En los últimos cinco años la democratización del Poder Judicial, los paquetes de leyes destinadas a tal fin, el fallo de la Corte Suprema de Justicia de la Nación en relación con el Consejo de la Magistratura nacional, las discusiones en torno a leyes de hidrocarburos y jurisdicciones, entre tantos temas, y como referencias paradigmáticas la vinculación entre la sociedad civil, el orden económico y la dictadura por un lado y todo lo sucedido en torno a la deuda, sus acreedores y fondos buitre por el otro, no dejan margen de dudas de que el Derecho y el Poder Judicial se mueven en espacios de altísima disputa política. A esta altura, una discusión -a mi criterio- superada.

Aceptar esta premisa posiblemente sea un muy buen comienzo. Luego vendrán los títulos: politización de la Justicia, judicialización de la política; legalidad y legitimidad; mayores espacios de construcción social y menos Poder Judicial; relaciones entre espacios de justicia locales, nacionales e internacionales y otros tantos.

Y afirmo que es un buen comienzo, porque en estos tiempos con tantos debates e ideas sobre la mesa comenzar a ver el Derecho y el Poder Judicial desde el paradigma de la gestión de la conflictividad en términos amplios seguramente provoque miradas con un lente más profundo y de mayor aumento que las habituales discusiones académicas superficiales y cómodas.

Y es desde este contexto o cosmovisión que creo profundamente, sin perjuicio de otras tantas acciones que puedan generarse, que hay dos cuestiones que no deben dilatarse.
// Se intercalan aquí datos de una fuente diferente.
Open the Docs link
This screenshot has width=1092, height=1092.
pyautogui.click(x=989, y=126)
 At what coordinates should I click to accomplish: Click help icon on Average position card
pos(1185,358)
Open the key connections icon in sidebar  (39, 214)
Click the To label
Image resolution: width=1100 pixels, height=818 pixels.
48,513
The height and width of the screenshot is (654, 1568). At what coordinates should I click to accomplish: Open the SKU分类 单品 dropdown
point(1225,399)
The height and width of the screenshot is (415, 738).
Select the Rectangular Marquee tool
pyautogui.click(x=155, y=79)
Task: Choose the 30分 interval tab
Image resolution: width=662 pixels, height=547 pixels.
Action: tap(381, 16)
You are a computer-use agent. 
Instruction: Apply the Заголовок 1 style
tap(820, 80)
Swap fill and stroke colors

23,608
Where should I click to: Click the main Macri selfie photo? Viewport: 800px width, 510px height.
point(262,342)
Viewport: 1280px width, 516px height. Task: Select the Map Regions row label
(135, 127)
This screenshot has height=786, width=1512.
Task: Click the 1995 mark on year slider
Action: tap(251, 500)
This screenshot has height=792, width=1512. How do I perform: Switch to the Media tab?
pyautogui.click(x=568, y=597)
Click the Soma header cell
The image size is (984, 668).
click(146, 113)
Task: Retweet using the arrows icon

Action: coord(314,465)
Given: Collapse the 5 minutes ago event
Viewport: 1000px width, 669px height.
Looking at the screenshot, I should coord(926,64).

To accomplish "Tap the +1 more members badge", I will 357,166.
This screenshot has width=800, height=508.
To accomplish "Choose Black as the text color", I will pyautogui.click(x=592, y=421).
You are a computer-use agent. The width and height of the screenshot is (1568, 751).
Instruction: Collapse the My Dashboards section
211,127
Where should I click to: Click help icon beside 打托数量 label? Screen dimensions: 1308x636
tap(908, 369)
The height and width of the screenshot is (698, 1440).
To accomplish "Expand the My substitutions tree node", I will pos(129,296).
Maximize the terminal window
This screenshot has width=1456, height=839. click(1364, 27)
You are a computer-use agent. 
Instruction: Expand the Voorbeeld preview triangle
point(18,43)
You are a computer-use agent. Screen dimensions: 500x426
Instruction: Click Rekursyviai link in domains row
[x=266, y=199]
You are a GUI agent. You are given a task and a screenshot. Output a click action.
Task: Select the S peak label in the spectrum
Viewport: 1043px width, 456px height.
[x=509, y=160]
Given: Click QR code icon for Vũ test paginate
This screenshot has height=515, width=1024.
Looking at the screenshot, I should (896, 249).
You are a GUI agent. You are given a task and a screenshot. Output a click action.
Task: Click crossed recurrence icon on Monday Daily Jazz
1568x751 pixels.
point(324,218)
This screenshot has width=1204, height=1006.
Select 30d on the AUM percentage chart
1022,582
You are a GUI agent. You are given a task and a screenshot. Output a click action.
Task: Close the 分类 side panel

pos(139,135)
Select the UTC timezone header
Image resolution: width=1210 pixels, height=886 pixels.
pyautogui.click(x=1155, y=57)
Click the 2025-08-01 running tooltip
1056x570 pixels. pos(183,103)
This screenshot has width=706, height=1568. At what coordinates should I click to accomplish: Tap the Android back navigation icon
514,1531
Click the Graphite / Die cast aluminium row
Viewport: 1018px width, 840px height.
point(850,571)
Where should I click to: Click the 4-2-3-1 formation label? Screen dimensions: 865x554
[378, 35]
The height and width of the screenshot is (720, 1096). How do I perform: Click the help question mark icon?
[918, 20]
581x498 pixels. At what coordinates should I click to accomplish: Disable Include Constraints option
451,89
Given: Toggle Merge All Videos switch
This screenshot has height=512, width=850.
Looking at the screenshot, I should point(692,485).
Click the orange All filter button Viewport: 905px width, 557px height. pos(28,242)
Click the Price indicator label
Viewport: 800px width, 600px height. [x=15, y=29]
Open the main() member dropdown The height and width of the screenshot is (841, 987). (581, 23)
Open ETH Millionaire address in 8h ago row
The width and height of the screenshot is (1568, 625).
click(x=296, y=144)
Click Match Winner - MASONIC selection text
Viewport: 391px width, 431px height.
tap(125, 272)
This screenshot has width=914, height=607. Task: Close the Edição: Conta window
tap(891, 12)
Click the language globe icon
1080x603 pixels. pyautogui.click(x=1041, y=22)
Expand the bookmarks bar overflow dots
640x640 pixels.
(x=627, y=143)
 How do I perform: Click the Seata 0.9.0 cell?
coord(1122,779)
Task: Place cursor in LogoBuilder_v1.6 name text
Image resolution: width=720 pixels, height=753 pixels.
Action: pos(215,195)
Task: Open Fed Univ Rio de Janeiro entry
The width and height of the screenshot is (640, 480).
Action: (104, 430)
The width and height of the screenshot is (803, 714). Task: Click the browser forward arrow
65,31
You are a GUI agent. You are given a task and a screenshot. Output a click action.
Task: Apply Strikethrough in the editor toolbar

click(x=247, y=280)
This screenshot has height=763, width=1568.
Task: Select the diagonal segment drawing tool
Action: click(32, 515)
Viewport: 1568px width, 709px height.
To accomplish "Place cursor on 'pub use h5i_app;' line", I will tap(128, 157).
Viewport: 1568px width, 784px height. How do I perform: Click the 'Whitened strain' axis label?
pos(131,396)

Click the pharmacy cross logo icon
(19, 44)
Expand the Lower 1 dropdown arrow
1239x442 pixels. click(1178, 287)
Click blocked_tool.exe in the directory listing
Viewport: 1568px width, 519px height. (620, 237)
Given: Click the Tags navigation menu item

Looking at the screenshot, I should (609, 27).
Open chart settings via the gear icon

Por un lado, generar una usina de pensamiento que comience a desmitificar, criticar y discutir el paradigma del Derecho liberal, aséptico, pretendidamente neutral y formal; comenzar a pensar el Derecho en términos de conflicto y, al decir de Boaventura de Sousa Santos, en términos plurales y emancipatorios.

Basta con pensar sólo un minuto tomando los ejes paradigmáticos referidos. ¿Puede escindirse la decisión de un juez de Nueva York de los intereses de parte del sistema financiero internacional y sus defensores? ¿Puede alguien pensar honestamente que pudo juzgarse lo sufrido en la dictadura sin enormes resistencias de sectores que pretendían la impunidad?

Y en este marco, la segunda cuestión sobre la que venimos insistiendo. Muchas carreras universitarias, y claramente las facultades de Derecho, exigen una urgente, necesaria y profunda reforma de los planes de estudio. Para comenzar, una visión crítica del Derecho en términos de conflicto para el siglo XXI. No debemos olvidar que los que estudiamos en la universidad somos privilegiados que como contrapartida tenemos la gran responsabilidad de colaborar en la discusión pública de intereses generales.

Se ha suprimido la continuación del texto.